The mill vise on my ol' Deckel FP1 is still the original that it was shipped with, so probably over 60 years old and this thing was bugging me lately. For one, the vise bottom at the front is worn to where it drops about 0,1mm over 50mm (0,004" over 2"), but the big one I noticed radomly while cleaning... the casting at the fixed jaw had a crack over the entire width and probably half way through the bottom. On further disassembly I also noticed the casting of the movable jaw had a severe crack. So I thought it was time to finally put that thing to retirement.




I talked to a friend about this and he had a Röhm vise that, except for minor discoloration from storage, has never been used. I knew it would be on the bigger side for my Deckel FP1 but at a pricepoint of 320€ I didn't think twice and had him ship it to me. (This vise starts at around 700...800€ new). The jaw width is 150mm (5,9") and the max. spannable part length is 300mm (11,8").

So the last job on the old vise will be two "alignment nuts" for the new one...

Material is C45 (1045). First roughing out the shape with an indexable carbide endmill and then finishing with a HSS endmill. I went for a -0,01...-0,02mm tolerance (-0,0004...-0,0008") and hit the target spot on, these nuts really fit well...

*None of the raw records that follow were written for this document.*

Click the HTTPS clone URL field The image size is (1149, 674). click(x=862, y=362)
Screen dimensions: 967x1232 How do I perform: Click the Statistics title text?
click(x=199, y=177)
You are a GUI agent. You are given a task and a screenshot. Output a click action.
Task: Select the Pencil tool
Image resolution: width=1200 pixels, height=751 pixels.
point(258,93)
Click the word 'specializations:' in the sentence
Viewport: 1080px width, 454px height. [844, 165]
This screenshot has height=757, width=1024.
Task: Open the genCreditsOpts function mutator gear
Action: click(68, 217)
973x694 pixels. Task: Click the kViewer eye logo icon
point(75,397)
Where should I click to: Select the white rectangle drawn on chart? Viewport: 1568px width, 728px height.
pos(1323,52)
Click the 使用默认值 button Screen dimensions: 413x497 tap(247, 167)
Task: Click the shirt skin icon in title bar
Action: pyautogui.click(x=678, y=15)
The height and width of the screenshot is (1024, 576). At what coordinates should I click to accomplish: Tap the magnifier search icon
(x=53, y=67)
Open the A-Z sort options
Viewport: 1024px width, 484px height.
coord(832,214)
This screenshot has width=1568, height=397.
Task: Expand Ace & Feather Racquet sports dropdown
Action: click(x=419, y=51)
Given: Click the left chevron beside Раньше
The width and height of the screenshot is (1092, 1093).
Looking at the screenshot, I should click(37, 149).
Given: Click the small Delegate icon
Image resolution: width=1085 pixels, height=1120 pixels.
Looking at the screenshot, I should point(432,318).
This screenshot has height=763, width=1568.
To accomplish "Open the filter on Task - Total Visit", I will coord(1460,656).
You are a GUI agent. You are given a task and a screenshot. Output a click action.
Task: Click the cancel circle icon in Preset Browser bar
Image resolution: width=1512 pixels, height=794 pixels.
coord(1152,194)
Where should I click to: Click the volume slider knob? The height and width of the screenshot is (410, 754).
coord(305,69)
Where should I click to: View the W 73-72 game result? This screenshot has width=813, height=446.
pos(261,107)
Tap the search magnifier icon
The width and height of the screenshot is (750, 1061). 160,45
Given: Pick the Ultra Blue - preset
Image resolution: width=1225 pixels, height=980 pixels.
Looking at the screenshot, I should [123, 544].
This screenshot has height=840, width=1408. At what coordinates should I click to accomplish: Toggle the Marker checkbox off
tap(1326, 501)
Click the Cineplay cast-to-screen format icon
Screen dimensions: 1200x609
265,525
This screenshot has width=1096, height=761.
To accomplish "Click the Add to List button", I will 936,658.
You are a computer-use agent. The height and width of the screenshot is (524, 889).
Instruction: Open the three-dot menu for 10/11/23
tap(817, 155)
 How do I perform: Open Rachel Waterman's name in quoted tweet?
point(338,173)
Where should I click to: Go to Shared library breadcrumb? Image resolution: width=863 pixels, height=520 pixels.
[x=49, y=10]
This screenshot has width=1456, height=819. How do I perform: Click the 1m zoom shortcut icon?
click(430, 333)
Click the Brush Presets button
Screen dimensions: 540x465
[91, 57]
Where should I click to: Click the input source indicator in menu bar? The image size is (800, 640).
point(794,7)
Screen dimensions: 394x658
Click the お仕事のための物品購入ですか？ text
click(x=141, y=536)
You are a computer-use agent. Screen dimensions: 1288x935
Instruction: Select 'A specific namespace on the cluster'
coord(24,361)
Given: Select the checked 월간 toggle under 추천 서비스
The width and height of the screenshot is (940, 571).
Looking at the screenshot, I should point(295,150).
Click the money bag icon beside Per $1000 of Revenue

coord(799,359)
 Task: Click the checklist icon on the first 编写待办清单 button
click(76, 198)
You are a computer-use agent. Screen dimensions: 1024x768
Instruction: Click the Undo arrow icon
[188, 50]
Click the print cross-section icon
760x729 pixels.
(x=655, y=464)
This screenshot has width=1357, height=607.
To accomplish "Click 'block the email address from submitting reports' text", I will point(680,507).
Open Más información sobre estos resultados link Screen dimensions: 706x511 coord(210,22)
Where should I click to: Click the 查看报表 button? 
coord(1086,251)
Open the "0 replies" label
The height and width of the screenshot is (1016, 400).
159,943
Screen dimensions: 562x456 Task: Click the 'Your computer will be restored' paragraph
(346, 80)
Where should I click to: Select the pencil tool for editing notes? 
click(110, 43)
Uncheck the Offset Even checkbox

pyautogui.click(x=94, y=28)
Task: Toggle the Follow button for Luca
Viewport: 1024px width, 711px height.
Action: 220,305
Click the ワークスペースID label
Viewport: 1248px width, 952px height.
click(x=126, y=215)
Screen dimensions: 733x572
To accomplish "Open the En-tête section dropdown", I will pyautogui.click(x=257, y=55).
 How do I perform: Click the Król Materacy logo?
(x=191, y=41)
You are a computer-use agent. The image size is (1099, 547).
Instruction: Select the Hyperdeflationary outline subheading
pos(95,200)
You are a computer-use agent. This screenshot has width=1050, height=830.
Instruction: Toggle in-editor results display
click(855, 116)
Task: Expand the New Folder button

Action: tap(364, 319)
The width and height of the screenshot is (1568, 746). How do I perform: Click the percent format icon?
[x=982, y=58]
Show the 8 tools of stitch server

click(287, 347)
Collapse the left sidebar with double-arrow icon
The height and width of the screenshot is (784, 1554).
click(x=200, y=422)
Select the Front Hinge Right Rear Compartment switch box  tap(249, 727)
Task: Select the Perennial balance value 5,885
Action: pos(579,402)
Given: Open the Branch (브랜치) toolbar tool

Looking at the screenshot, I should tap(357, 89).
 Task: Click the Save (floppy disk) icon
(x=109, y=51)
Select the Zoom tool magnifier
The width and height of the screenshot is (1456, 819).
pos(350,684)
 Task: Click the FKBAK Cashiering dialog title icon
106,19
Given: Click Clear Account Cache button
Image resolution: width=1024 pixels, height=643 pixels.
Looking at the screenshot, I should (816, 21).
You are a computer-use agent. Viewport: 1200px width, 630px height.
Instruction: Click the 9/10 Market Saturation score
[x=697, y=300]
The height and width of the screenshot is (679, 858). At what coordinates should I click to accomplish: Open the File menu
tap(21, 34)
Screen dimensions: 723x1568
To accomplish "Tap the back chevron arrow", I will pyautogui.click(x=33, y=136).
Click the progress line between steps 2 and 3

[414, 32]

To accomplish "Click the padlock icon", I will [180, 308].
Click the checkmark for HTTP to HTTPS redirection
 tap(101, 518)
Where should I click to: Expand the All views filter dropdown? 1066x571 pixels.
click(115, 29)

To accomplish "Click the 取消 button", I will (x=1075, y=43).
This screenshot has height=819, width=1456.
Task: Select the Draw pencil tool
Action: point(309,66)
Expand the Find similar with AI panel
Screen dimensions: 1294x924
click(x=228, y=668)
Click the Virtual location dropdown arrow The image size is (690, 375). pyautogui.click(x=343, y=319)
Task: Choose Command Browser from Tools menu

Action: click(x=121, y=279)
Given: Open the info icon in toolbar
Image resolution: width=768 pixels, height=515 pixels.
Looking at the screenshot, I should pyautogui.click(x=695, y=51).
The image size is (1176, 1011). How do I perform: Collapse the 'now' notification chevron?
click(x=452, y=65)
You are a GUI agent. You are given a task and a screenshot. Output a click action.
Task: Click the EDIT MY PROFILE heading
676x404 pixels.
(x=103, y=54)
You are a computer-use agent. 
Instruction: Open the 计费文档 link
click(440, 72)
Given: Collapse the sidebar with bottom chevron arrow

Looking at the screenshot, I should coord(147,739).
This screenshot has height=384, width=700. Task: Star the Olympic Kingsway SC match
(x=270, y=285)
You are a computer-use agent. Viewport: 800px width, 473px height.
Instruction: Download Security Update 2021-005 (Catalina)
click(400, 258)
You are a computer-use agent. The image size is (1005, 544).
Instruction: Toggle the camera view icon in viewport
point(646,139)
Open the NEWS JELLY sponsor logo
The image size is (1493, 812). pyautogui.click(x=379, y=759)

The vise has recesses for M14 socket hat caps screws for screwing it onto the mill table. Since the table only has 12mm wide t-nut openings, I decided to use M14 socket hat cap screws and turn the shaft down to an M10 thread instead of using M10 bolts and washers:






So there it is. YES the vise is pretty big, it almost makes the Deckel FP1 look like a toy. But for the price point I got it, I will roll with it for now. At least I can now clamp parts spanning the entire travel of the mill. And who knows, if there is maybe someday a FP2 crossing my way, this would be the perfect match... who knows.


----------